Year 246 BC was a year of the pre-Julian Roman calendar. At the time it was known as the Year of the Consulship of Crassus and Licinus (or, less frequently, year 508 Ab urbe condita). The denomination 246 BC for this year has been used since the early medieval period, when the Anno Domini calendar era became the prevalent method in Europe for naming years.

== Events ==

=== By place ===
==== Egypt ====
- Egypt's Ptolemy II dies and is succeeded by his son, Ptolemy III. At the time of Ptolemy II's death, Egypt comprises the ancient kingdom of Egypt in the Nile Valley, Cyrene, Judea and the coast of southern Syria, Cyprus and a number of cities on the shores and islands of the Aegean Sea.

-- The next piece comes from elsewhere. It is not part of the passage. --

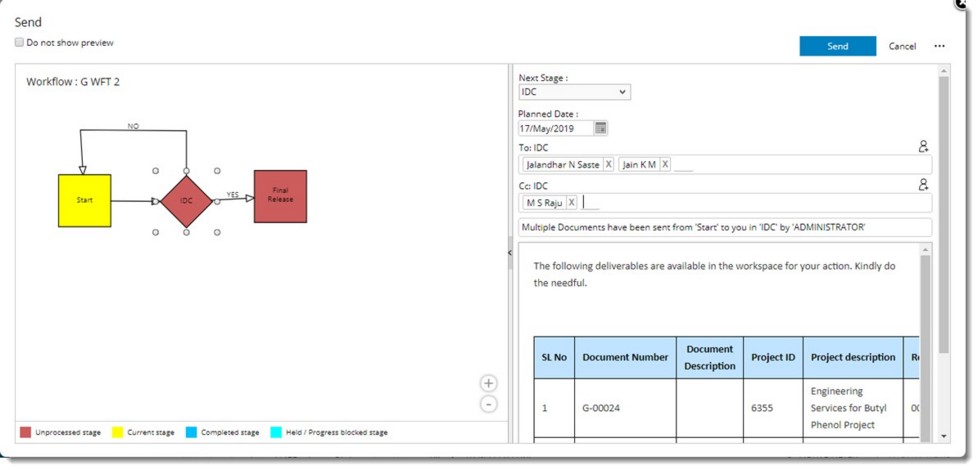
Task: Click the subject line text field
Action: coord(724,227)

The Macedonian Ptolemies maintain their authority over their territories with a small mercenary army made up of Macedonians and other Greeks.

==== India ====
- The Ashokan pillar in Lauriya, Nandangarh (from the Maurya period) is made.

==== Seleucid Empire ====
- Antiochus II leaves Berenice in order to live again with his former wife Laodice and his son Seleucus. However, Laodice poisons him and proclaims her son as King Seleucus II Callinicus, while her supporters in Antioch kill Berenice and her children who have taken refuge at Daphne, near Antioch, in Syria.
- Berenice's brother, Ptolemy III, sets about to avenge his sister's murder by invading Syria which begins the Third Syrian War (also known as the Laodicean War). Ptolemy III's navy, perhaps with the aid of rebels in the cities, advances against Seleucus II's forces as far as Thrace, across the Hellespont, and also captures some islands off the Anatolian coast.
- Ptolemy III wins major victories over Seleucus II in Syria and Anatolia and briefly occupies Antioch. These victories are marred by the loss of the Cyclades to Antigonus II Gonatas in the Battle of Andros.
- Seleucus II Callinicus' mother, Laodice attempts to take control over the Seleucid Empire by insisting that Seleucus II make his younger brother, Antiochus Hierax, co-regent and give him all the Seleucid territory in Anatolia. Antiochus promptly declares independence and begins fighting a war with his brother.
- In order to secure the Bactrian King Diodotus' friendship, Seleucus II Callinicus arranges the marriage of one of his sisters to King Diodotus.

==== Roman Republic ====
- With Hamilcar Barca wearing the Romans down in Sicily, the Romans, by private subscription, build another fleet with the aim of regaining command of the sea.
- In Rome, the number of praetors is increased from one to two. The second praetor is appointed to relieve the backlog of judicial business and to give the Republic a magistrate with Imperium who can field an army in an emergency when both consuls are away fighting a war.
- Claudia is convicted of treason and forced to pay a fine.

==== China ====
- The Zhengguo Canal, approximately one hundred miles long, is built across the current-day province of Shaanxi in China, greatly adding to the agricultural productivity of the area and to the military potency of the Qin dynasty.
- The Qin general Meng Ao crushes a revolt in Jinyang.

== Births==
- Arsinoe III, queen of Egypt from 220 BC, daughter of Ptolemy III and Berenice II (d. 204 BC)

== Deaths ==
- Ptolemy II Philadelphus, king of Egypt from 285 BC, second king of the Ptolemaic dynasty, who has extended his power by skillful diplomacy, developed agriculture and commerce, and made Alexandria a leading centre of the arts and sciences (b. 308 BC)
- Antiochus II Theos, king of the Seleucid dominions in the Middle East from 261 BC. He has spent much of his reign at war with Egypt, recovering much of the territory in Anatolia lost in earlier wars between the Ptolemaic and Seleucid dynasties (b. c. 287 BC)
- Berenice, daughter of Ptolemy II Philadelphus and Arsinoe, wife of the Seleucid ruler Antiochus II Theos, supplanting his first wife, Laodice, whose children she has persuaded him to bar from the succession to the throne in favour of her own.